Officials reported missing 42-year-old Zachary Myrick on Tuesday morning. He was later discovered, according to TDCJ, inside the surrounding fence.
It was unclear at first if he was attempting to flee.
Details Of The Report
Myrick was found guilty in Harris County, Texas, in 2009 on two charges of aggravated robbery with a dangerous weapon. He has been in prison for 24 years.
According to a recent TDCJ investigation, a Huntsville inmate used security flaws and an understaffed security team to get off a Texas prison transport bus that was intended to take him to a doctor’s visit earlier this year.
When Gonzalo Lopez escaped from the prison transport bus close to Centerville, he was a convicted murderer. After murdering Mark Collins and his four grandkids, he subsequently perished in a gunfight with police.
Earlier Reports
According to two reviews of the incident released Thursday, a number of security lapses, including insufficient strip searches, improperly used restraints, a lack of staff, and an atmosphere where correctional officers became complacent, contributed to the Texas inmate’s escape in May that resulted in the deaths of five people.
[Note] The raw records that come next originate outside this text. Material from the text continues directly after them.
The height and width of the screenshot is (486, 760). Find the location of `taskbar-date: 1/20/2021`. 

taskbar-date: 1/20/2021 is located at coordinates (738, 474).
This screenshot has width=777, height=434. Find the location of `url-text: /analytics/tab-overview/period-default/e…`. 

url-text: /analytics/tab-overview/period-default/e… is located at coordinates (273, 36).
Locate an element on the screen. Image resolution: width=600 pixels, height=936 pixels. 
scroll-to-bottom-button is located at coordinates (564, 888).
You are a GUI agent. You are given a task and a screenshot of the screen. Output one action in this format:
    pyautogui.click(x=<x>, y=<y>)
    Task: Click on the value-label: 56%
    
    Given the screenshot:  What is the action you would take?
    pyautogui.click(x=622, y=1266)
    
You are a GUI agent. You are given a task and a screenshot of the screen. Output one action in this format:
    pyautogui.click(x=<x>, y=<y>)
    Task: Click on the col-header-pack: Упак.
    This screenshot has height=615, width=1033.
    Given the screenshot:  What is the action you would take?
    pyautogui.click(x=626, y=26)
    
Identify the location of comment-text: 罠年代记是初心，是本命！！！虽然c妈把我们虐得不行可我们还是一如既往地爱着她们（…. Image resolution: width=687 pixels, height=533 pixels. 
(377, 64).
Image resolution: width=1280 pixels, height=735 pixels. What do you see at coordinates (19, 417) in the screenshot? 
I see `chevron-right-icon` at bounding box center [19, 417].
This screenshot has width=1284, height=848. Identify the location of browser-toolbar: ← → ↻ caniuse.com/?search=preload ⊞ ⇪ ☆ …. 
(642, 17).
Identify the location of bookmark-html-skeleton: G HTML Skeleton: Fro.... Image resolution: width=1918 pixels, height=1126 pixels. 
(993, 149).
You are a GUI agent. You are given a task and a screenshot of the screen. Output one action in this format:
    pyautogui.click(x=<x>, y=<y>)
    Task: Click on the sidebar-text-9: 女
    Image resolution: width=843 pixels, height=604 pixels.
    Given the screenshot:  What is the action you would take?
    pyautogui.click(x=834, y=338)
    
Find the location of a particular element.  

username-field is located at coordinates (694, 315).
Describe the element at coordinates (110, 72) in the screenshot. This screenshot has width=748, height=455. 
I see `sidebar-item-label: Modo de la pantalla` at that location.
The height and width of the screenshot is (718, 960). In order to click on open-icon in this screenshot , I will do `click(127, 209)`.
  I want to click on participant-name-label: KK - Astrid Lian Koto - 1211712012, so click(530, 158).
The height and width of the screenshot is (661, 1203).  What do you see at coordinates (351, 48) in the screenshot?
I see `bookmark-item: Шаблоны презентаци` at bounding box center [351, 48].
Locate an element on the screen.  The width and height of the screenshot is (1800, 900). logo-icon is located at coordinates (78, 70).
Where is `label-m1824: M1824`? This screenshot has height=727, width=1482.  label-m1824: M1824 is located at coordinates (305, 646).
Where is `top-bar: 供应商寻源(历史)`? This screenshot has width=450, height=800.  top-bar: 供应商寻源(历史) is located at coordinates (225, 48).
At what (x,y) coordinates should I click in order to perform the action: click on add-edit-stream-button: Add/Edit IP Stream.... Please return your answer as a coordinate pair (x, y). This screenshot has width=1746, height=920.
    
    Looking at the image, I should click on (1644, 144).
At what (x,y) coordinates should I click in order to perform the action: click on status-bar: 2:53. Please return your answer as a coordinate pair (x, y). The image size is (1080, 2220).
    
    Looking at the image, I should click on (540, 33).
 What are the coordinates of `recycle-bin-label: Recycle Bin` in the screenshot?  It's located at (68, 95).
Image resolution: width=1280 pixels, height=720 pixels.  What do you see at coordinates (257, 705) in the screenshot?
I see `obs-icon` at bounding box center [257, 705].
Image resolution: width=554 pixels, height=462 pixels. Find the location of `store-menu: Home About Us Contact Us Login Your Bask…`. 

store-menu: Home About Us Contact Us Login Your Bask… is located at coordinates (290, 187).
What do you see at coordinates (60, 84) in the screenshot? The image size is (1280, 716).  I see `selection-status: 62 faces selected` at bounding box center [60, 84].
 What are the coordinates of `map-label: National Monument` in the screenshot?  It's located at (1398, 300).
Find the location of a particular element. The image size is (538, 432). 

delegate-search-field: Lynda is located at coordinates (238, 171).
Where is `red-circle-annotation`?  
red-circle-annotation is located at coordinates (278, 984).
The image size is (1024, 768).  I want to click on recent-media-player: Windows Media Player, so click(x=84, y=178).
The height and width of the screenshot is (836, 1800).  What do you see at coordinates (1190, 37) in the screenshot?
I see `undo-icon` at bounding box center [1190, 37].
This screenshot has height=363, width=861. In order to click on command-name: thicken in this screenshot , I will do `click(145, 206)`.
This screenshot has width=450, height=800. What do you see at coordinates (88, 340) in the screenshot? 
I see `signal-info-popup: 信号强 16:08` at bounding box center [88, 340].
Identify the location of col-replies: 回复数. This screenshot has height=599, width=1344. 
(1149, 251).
Gonzalo Lopez, 46, managed to release himself from his handcuffs and cut through a caged part of the prison bus on May 12 before making his escape. Three weeks passed with him unhindered. On June 2, authorities shot and killed Lopez, but not before he had murdered Mark Collins, 66, and his four grandchildren, Waylon Collins, 18, Carson Collins, 16, Hudson Collins, 11, and Bryson Collins, 11, on the family’s ranch close to Centerville, which is situated between Dallas and Houston.
The Texas Department of Criminal Justice, or TDCJ, investigated the escape both internally and outside by hiring a firm to carry out an impartial investigation.
According to both investigations, Lopez’s companions on the bus and the correctional officials who worked at the Hughes Unit, where he was held, violated protocol by failing to conduct a thorough strip search of Lopez and checking that his handcuffs were securely fastened and unaltered.
If proper searches had been conducted, they probably would have discovered two 8- to 10-inch metal weapons that Lopez used to cut through the metal grating of a security door, allowing him to overtake the driver, as well as what appeared to be a handcuff key that he at one point concealed in his mouth.